Last night on a birthday Zoom call with all my siblings, I read them the "heaving bosoms" sentence from Mollie Panter-Downes, and even out of context, it was still brilliant and funny. Her stories are the perfect antidote these days. Connie, bring 'em on!

March 26, 2020 Diana
Fran, wonderful idea!  (and, on the technical front, your templates seem to work well).   Thanks for collecting our musings.

Linda, it sounds so scary to hear you say you'll "go" anywhere.......just as last night, my son called and I mentioned that I had just gone to Book Group.  There was silence on the other end of the phone, and then he said, "MOM, how many people were there?"   I told him there were nine of us.  Again, silence.  So I broke the suspense and told him we met via ZOOM.   Thank goodness for the internet in these times!

On the cooking front:  Yesterday I baked the chocolate cake recipe published in the Times https://www.nytimes.com/2020/03/24/dining/baking-with-kids.html   Very easy  ̶  not too sweet.  Delicious with a small scoop of vanilla ice cream.  

March 26, 2020 Connie
As I just typed in another email, I was never so thankful for my Lit Club Wednesday  island as I was this week.  I will look at her stories again tonight, but start a day of “telehealth” shortly.  I will recommend this— look at Website for Persephone books out of UK, and their blogs. That is how I decided to do Mollie P-D.  I was going to plug them in my presentation, which is/was, also a tale of publishing, then and now. When Persephone launched, with the goal of re-publishing neglected (primarily British) women writers of the mid 20th century,  MPD was one the first authors they wanted to bring back. 

March 26, 2020 Jacquie
Fran!
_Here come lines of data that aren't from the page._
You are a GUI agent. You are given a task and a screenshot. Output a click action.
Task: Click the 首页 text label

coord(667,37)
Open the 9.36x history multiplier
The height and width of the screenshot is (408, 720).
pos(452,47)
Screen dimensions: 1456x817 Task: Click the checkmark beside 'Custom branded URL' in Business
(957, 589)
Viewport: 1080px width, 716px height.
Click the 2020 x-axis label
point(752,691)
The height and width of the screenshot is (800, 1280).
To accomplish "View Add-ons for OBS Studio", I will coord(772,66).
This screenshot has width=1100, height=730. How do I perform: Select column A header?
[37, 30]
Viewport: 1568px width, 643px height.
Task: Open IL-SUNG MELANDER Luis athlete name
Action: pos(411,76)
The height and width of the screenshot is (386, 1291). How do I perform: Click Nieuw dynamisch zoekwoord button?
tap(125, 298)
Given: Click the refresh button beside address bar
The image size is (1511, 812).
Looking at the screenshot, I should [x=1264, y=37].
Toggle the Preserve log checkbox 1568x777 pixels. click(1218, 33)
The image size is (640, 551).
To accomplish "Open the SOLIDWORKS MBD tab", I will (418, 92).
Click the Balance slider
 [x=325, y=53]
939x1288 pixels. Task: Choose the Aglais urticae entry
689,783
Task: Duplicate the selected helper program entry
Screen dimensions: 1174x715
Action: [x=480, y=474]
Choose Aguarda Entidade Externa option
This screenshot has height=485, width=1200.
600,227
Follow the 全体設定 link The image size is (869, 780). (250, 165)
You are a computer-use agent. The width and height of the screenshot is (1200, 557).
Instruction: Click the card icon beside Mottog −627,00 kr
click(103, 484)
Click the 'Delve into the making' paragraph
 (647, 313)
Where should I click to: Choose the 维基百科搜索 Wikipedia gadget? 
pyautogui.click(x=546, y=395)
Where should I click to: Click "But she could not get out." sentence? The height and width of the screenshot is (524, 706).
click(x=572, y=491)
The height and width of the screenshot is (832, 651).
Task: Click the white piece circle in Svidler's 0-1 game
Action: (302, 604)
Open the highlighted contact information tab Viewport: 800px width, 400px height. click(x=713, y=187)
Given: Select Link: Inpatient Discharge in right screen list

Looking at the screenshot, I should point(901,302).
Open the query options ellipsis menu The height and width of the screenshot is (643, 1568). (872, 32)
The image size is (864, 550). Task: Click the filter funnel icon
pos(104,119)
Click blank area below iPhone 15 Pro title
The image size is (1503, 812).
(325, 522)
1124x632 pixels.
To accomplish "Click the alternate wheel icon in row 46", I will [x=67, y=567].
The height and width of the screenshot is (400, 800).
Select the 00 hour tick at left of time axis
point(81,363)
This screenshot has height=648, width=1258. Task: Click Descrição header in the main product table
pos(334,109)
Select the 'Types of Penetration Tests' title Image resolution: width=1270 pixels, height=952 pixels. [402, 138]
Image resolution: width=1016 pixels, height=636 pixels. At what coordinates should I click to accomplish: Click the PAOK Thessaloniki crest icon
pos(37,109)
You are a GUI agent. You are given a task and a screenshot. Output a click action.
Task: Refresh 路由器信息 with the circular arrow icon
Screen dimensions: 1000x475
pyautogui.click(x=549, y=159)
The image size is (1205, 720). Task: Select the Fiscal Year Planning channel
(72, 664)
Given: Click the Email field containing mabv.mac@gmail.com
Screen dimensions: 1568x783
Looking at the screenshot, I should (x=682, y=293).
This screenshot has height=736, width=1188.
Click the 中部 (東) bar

This is brilliant! I have always thought Barbara's minutes could form the basis of a great book, and IMHO, this email chain could too. But of course now I'm self-conscious of dashing off a quick email! Thanks so much for this. Stay well!

March 29, 2020 Christine
I just started Girl, Woman, Other  ̶ and all I can say so far is WOW. Brilliant.

March 29, 2020 Connie
Did anyone read Emma Smith’s op-ed in NYT today, “What Shakespeare teaches us about living in Pandemics?”

(link sent to a funny parody of "Staying Alive" called "Staying Inside" - will try to link it up)

Worth reading— after the dance party.

March 29, 2020 Christine
BTW - I think my favorite part of that music medley is the guitarist in his pajamas on the bed with his dog!